WHAT YOU HAVE TO DO - All of the records below are to be given again word for word, with the pictures removed.

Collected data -
________

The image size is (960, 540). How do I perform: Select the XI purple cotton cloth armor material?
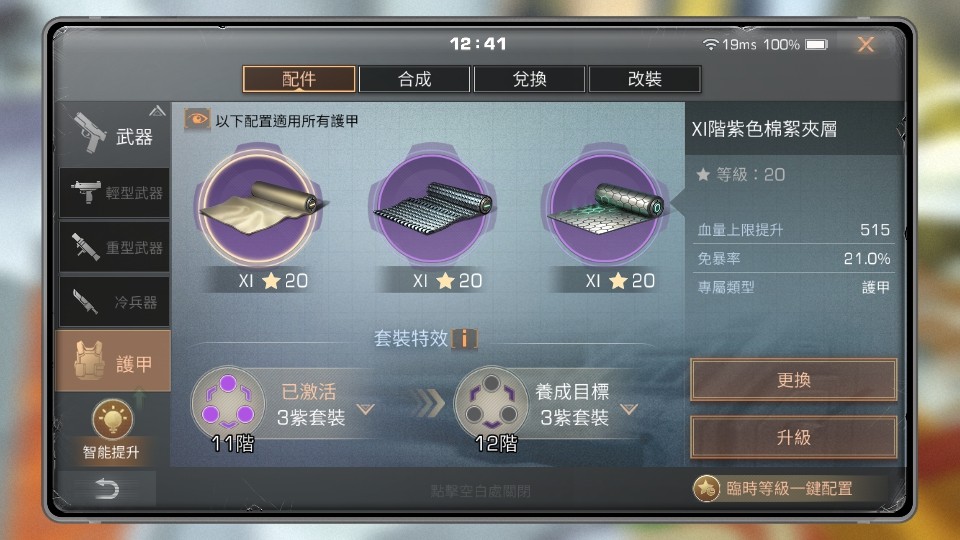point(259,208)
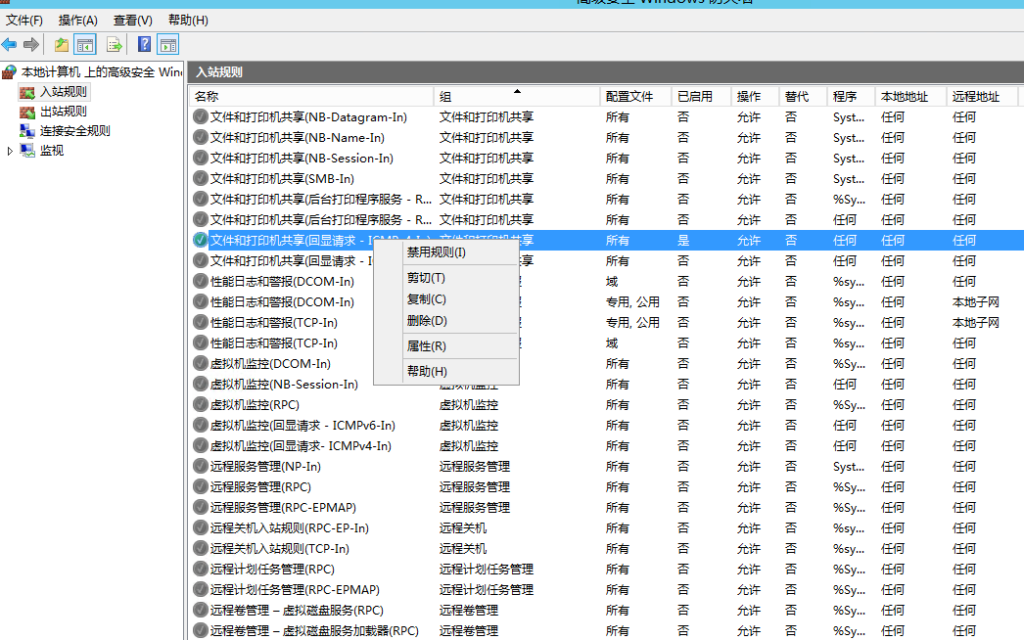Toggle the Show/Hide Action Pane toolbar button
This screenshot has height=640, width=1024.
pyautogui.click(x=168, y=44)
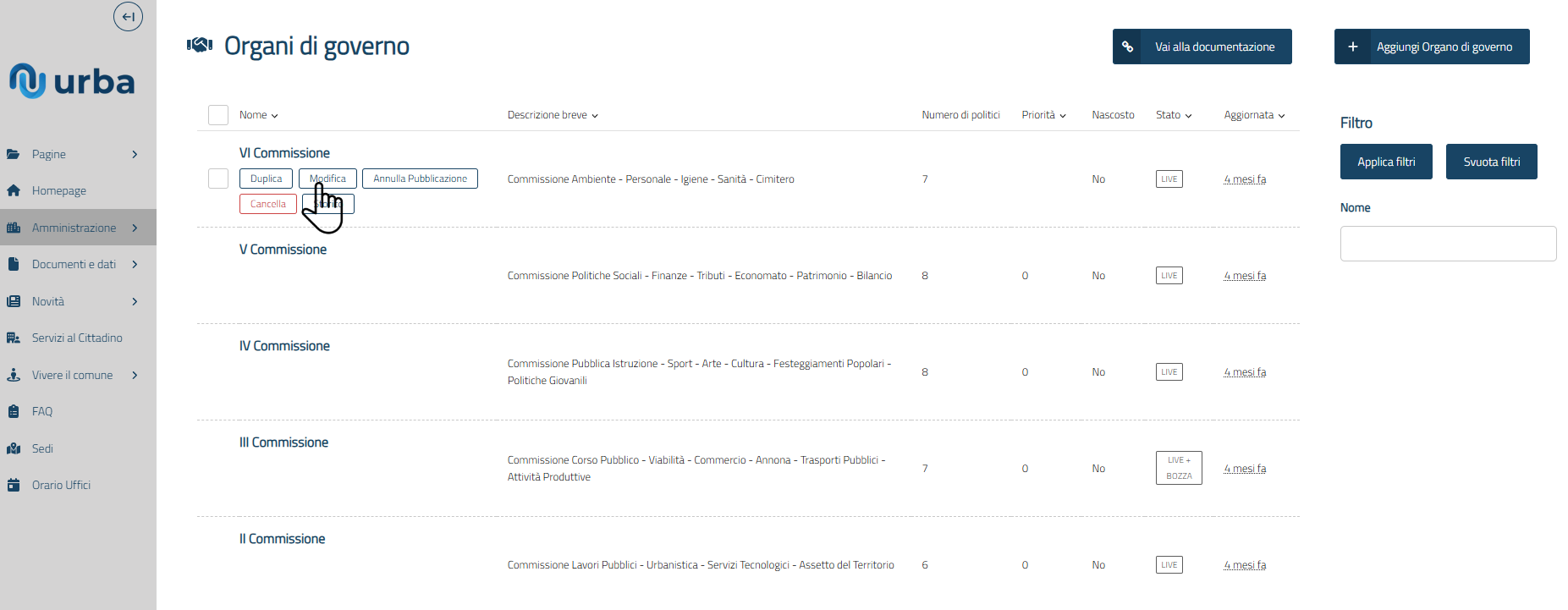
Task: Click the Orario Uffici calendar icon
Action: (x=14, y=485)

________

TASK OUTPUT -
The image size is (960, 540). How do I perform: Select the XI purple cotton cloth armor material?
point(259,208)
Toggle the Show/Hide Action Pane toolbar button
This screenshot has height=640, width=1024.
pyautogui.click(x=168, y=44)
Task: Click the Orario Uffici calendar icon
Action: (x=14, y=485)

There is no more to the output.